===== Entries provided =====

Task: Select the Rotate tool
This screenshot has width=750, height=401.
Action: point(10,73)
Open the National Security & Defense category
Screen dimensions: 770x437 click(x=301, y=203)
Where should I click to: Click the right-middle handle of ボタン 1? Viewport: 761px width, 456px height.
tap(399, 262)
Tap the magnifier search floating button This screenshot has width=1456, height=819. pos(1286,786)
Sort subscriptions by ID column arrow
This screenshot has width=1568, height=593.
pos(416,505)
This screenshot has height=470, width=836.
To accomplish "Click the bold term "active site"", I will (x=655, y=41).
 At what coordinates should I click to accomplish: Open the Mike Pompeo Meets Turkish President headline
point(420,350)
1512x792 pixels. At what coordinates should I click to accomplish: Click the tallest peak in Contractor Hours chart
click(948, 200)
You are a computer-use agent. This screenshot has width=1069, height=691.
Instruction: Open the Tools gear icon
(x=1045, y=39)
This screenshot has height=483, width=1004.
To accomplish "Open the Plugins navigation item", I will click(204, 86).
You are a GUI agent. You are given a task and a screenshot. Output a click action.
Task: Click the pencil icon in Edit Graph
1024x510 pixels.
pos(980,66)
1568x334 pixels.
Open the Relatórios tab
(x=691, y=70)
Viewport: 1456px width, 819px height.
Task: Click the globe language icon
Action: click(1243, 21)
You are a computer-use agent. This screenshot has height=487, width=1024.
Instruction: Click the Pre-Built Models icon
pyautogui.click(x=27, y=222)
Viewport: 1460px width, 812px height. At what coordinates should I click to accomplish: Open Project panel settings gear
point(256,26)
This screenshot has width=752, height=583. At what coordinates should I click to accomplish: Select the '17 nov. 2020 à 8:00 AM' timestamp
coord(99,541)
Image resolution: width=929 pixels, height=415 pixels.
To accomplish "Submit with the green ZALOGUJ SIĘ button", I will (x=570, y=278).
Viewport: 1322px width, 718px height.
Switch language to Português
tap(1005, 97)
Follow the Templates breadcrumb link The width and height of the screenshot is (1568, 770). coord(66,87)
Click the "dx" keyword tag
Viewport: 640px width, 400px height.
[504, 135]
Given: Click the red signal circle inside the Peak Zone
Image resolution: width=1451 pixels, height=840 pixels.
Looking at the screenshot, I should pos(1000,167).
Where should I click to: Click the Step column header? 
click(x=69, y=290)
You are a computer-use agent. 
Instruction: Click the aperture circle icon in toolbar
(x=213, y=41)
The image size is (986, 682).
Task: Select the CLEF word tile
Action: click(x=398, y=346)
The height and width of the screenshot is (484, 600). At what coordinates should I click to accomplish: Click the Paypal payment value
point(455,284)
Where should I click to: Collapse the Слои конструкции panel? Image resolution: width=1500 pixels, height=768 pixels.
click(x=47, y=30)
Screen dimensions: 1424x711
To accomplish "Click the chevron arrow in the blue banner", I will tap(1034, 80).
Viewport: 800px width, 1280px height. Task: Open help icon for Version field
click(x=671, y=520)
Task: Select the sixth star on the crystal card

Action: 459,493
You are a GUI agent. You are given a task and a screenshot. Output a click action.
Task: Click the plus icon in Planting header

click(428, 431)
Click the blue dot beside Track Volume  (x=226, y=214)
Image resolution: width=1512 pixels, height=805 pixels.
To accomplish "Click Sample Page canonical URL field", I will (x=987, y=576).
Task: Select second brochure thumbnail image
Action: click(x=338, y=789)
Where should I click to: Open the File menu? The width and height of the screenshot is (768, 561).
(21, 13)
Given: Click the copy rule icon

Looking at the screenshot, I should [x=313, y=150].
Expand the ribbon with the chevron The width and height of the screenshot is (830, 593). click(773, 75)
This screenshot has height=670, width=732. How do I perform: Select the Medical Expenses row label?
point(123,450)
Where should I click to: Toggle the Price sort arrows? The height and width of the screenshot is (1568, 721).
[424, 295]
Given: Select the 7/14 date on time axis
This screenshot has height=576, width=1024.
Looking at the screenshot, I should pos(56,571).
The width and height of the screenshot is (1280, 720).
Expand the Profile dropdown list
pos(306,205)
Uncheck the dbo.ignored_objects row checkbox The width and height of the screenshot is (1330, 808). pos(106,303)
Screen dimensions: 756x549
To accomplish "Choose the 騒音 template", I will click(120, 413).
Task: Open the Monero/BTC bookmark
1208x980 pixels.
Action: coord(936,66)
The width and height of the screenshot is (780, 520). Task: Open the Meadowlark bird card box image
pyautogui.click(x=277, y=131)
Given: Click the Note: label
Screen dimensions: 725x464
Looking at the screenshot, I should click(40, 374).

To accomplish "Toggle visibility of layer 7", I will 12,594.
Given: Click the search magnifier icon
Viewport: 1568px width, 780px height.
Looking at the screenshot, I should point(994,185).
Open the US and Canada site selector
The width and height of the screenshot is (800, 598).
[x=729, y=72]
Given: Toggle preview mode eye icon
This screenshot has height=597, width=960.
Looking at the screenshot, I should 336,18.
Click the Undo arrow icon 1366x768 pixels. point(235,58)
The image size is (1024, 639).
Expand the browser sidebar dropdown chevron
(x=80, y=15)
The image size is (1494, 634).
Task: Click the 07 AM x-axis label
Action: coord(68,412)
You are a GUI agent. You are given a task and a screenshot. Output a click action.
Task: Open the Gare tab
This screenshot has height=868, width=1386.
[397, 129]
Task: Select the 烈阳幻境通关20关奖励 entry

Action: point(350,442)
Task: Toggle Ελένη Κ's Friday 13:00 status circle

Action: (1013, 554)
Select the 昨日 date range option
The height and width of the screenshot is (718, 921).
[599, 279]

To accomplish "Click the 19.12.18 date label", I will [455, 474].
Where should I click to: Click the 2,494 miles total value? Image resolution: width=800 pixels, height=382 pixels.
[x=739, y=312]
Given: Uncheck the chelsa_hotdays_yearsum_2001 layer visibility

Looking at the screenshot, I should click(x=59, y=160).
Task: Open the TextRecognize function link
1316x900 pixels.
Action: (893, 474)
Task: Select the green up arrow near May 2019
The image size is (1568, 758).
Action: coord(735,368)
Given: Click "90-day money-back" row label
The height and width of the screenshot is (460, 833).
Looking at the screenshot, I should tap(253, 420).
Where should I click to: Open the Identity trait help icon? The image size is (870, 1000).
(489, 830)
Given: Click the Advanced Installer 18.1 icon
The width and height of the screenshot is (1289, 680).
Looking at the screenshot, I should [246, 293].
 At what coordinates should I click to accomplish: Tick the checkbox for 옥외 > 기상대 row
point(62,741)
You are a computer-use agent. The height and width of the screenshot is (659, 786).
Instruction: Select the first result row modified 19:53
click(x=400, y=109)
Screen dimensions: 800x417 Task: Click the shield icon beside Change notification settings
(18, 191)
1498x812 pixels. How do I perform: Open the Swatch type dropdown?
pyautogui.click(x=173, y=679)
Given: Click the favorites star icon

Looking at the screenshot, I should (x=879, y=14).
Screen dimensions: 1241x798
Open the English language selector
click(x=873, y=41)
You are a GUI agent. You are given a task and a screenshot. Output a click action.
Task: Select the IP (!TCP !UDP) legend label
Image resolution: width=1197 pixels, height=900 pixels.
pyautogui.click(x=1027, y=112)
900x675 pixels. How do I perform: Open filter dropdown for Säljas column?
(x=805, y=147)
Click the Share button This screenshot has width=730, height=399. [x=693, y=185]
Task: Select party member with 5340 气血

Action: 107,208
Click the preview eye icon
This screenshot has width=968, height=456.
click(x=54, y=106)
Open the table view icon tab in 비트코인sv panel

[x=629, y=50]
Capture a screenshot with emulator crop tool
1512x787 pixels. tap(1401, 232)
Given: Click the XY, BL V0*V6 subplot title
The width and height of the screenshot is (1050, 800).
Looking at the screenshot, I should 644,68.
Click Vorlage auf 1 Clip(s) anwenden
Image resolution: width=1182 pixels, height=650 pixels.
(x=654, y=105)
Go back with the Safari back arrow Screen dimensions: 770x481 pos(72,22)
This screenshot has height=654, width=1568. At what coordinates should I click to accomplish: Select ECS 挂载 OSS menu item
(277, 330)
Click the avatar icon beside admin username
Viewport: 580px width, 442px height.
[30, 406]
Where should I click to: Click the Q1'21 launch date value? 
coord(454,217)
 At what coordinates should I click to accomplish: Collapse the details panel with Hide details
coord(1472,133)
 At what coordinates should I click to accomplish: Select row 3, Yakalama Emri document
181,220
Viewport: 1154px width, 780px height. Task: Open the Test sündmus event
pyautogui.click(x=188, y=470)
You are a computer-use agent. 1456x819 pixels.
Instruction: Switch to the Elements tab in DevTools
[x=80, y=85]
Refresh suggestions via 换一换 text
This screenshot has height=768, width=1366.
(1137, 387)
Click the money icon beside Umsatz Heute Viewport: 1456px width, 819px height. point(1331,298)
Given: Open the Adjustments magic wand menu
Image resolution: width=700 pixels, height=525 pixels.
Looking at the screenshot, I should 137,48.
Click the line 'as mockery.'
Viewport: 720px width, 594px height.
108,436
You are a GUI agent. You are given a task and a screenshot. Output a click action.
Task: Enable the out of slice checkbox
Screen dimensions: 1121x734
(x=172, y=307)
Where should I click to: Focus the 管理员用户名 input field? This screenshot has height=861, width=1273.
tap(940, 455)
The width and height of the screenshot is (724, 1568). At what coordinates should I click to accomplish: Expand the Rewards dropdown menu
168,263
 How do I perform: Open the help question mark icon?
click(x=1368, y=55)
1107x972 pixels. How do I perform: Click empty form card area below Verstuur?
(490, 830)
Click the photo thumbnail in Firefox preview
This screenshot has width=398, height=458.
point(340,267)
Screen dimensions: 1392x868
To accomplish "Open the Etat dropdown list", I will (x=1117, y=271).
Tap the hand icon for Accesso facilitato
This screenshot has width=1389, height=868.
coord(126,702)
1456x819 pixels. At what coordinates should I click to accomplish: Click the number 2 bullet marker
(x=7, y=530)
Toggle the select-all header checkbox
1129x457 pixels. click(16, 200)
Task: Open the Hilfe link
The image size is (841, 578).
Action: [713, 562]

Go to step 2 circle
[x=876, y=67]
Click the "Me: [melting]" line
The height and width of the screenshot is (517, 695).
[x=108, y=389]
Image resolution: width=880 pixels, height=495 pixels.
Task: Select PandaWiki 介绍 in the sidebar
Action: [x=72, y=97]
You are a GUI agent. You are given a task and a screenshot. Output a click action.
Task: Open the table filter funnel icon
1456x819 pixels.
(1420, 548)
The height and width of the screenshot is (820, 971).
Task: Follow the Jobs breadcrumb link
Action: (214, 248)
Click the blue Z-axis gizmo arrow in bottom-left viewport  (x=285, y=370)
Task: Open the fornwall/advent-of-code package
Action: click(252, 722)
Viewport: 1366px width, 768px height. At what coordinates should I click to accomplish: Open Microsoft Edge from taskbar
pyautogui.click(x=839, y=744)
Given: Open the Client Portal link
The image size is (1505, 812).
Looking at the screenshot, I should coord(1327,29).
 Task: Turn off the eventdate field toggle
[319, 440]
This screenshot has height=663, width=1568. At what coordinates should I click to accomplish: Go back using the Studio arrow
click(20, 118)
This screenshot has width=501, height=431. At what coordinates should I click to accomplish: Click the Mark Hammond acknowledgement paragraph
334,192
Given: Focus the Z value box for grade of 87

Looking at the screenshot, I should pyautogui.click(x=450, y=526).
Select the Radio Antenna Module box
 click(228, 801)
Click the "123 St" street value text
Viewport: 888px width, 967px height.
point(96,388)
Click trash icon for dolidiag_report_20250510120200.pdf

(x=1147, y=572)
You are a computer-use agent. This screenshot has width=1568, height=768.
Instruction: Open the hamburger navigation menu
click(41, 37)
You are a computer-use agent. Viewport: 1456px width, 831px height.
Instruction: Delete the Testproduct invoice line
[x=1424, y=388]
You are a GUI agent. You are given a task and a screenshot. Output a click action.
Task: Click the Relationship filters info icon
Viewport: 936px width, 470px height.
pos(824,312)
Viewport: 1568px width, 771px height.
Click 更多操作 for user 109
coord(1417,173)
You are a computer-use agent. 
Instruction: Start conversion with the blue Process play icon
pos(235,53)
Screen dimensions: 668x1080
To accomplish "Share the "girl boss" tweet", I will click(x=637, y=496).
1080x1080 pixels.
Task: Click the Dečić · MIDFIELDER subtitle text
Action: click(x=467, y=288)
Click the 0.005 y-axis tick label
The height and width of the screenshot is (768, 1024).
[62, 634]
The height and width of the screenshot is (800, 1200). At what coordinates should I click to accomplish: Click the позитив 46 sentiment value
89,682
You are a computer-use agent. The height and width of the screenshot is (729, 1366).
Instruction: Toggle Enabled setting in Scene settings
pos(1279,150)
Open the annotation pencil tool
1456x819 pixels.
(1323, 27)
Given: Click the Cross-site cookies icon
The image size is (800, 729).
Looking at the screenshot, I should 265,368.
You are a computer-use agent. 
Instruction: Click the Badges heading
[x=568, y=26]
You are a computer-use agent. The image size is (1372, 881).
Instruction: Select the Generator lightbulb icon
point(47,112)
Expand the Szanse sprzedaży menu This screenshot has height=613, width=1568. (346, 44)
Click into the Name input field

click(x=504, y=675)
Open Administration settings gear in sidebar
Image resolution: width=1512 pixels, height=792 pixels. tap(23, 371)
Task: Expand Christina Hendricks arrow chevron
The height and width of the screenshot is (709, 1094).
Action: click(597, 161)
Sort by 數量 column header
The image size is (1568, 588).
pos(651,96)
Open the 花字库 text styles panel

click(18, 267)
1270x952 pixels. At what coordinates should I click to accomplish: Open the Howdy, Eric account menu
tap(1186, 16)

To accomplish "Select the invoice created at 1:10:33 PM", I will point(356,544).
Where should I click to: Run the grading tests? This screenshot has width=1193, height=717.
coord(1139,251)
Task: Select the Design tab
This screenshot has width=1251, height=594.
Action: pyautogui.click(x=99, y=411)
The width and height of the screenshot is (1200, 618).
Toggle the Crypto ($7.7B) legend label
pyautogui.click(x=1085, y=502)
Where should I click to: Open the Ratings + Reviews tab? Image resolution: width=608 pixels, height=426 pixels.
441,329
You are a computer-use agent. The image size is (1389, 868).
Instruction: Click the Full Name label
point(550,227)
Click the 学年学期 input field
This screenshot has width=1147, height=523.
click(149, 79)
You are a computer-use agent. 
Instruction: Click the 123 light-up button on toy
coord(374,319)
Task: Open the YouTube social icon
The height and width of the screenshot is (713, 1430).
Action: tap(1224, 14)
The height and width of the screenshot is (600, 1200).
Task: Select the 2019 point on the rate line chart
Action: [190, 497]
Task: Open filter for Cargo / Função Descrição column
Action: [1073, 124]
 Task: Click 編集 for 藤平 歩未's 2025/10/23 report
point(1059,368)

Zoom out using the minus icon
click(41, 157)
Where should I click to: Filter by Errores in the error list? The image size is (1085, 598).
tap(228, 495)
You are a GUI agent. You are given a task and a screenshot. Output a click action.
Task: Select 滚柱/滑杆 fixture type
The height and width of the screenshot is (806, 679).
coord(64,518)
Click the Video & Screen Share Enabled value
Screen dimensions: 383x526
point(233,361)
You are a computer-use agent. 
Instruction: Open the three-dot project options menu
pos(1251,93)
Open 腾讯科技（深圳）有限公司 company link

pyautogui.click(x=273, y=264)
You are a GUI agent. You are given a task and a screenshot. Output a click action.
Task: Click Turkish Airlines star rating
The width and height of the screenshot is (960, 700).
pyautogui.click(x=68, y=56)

=====

Exercise:
Rename "Design tab" to "Layout tab" in the lines running from the one containing "Task: Expand Christina" through the one containing "pyautogui.click(x=1085, y=502)", and give back those lines with nothing else changed.

Response to this task:
Task: Expand Christina Hendricks arrow chevron
The height and width of the screenshot is (709, 1094).
Action: click(597, 161)
Sort by 數量 column header
The image size is (1568, 588).
pos(651,96)
Open the 花字库 text styles panel

click(18, 267)
1270x952 pixels. At what coordinates should I click to accomplish: Open the Howdy, Eric account menu
tap(1186, 16)

To accomplish "Select the invoice created at 1:10:33 PM", I will point(356,544).
Where should I click to: Run the grading tests? This screenshot has width=1193, height=717.
coord(1139,251)
Task: Select the Layout tab
This screenshot has width=1251, height=594.
Action: pyautogui.click(x=99, y=411)
The width and height of the screenshot is (1200, 618).
Toggle the Crypto ($7.7B) legend label
pyautogui.click(x=1085, y=502)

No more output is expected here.